Clement VII’s choice of Cardinal Passerini as his representative in Florence had been ill-judged; the historian Francesco Guicciardini, acting as a papal councillor at the time, reported back to Clement VII during a visit to Florence expressing his forthright views on Passerini. According to Guicciardini, Cardinal Passerini was a ‘eunuch who spent the whole day in idle chatter and neglects important things’. The presence of an outsider in the Palazzo Medici was deeply resented in the city, and Passerini’s two illegitimate charges were regarded with contempt. There were outbreaks of civil unrest, and during one of these the Palazzo della Signoria was seized by anti-Medici demonstrators. In the course of the ensuing siege, the demonstrators hurled from an upper window a heavy wooden bench, which hit Michelangelo’s David in the piazza below. The statue’s raised left arm was snapped off and fell to the ground, shattering into three pieces. These were rescued by the sixteen-year-old Vasari, who placed them in a nearby church for safekeeping; the arm would later be restored, though the joins can still be seen to this day.

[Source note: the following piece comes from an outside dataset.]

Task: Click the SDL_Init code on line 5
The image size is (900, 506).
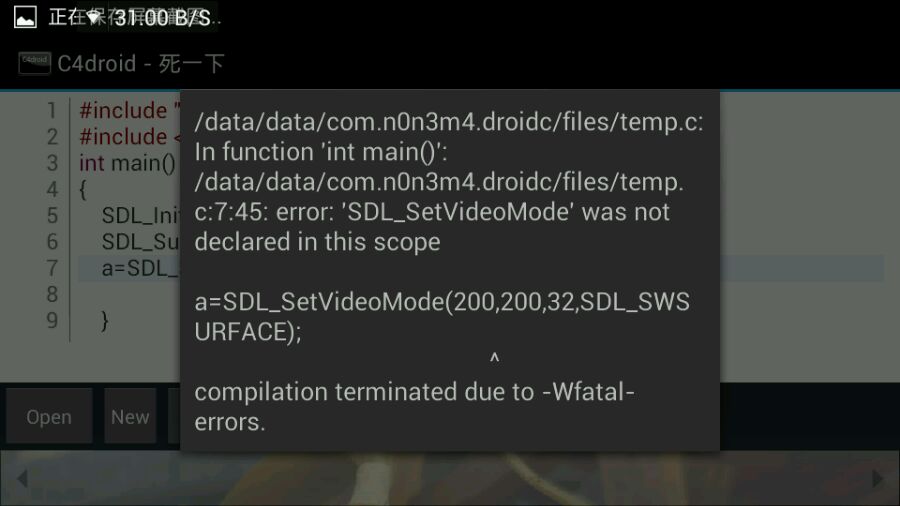Action: pyautogui.click(x=141, y=216)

When news of the fall of Rome reached Florence, the people once again took to the streets, causing Cardinal Passerini and his two charges to flee in fear of their lives, A new administration took over, and appointed as gonfaloniere for a period of twelve months the anti-Medici Niccolò Capponi, the son of Piero Capponi, the gonfaloniere who had stood up to the French king Charles VIII during his occupation of the city.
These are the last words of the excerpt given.